Biochemical analysis of cystic fluid and determination of tumor markers (carcinoembryonic antigen, CA 15-3, CA 72-4, and 3-methylcholanthrene) have been reported as potentially useful preoperative tests to identify malignant or potentially malignant mucinous adenoma among the pancreatic cystic lesions. In our series, cystic fluid analysis was performed in only one case before surgery, which showed an elevated level of CA 19-9 and a normal level of carcinoembryonic antigen. On the basis of biochemical analysis of pancreatic cystic fluid, Sperti et al. [5] reported that none of the cysts in their series expressed CA 72-4, CA 15-3, or 3-methylcholanthrene (markers associated with mucinous tumors). The absence of these three tumor markers strongly suggests a nonmucinous tumor or a cystic lesion with low malignant potential. Unilocular lesions other than cystadenomas with low levels of tumor markers include benign congenital solitary cyst or the cysts diagnosed in patients with von Hippel's disease.
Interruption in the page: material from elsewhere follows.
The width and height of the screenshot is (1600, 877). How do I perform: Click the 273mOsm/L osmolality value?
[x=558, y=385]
Although the presence of isolated or clustered cuboidal cells with uniform round nuclei and fine chromatin and granular cytoplasm is considered diagnostic of serous cystadenoma, the samples obtained at fine-needle aspiration of serous cystadenoma are often acellular or hemorrhagic [5]. This occurred in two of our three cases in which the cytologic examination of the cystic fluid after surgical resection was inconclusive.
Our series confirms that macrocystic serous cystadenoma is a rare pancreatic serous cystic tumor with a biologic behavior similar to that of microcystic serous cystadenoma but a distinctly different radiologic appearance. The superficial resemblance of macrocystic serous cystadenoma to mucinous cystadenoma and cystadenocarcinoma of the pancreas makes its diagnosis challenging for both the radiologist and the pathologist. The features seen in our series are similar to the radiologic findings, which predict benignity in a mucinous cystic tumor. In a series of 52 mucinous cystic tumors, lesions characterized by a multilocular macrocystic architecture with thick walls and calcifications in the wall or septa had the highest risk of malignancy [8]. Moreover, in lesions with unilocular architecture with thin walls and no calcifications, the incidence of malignancy was low. Thus, a preoperative presumptive diagnosis of a benign cystic pancreatic neoplasm can be suggested on the basis of these findings, although the distinction between serous and mucinous tumors cannot be made on the basis of radiologic findings only. Similarly, if the lesion shows multiple septations, significant enhancement, mural nodules, or papillary projections, the diagnosis of macrocystic serous cystadenoma should be downplayed.
A fine-needle aspiration and biochemical analysis of the cystic fluid showing low levels of mucinous tumor-related markers (e.g., CA 72-4, carcinoembryonic antigen, and 3-methylcholanthrene) could be useful to avoid performing surgery for benign pancreatic lesions. However, because of a lack of sufficient data with respect to the cytologic analyses of these tumors at present, the only way to obtain a correct diagnosis is to perform a careful pathologic examination after surgical removal of the tumor.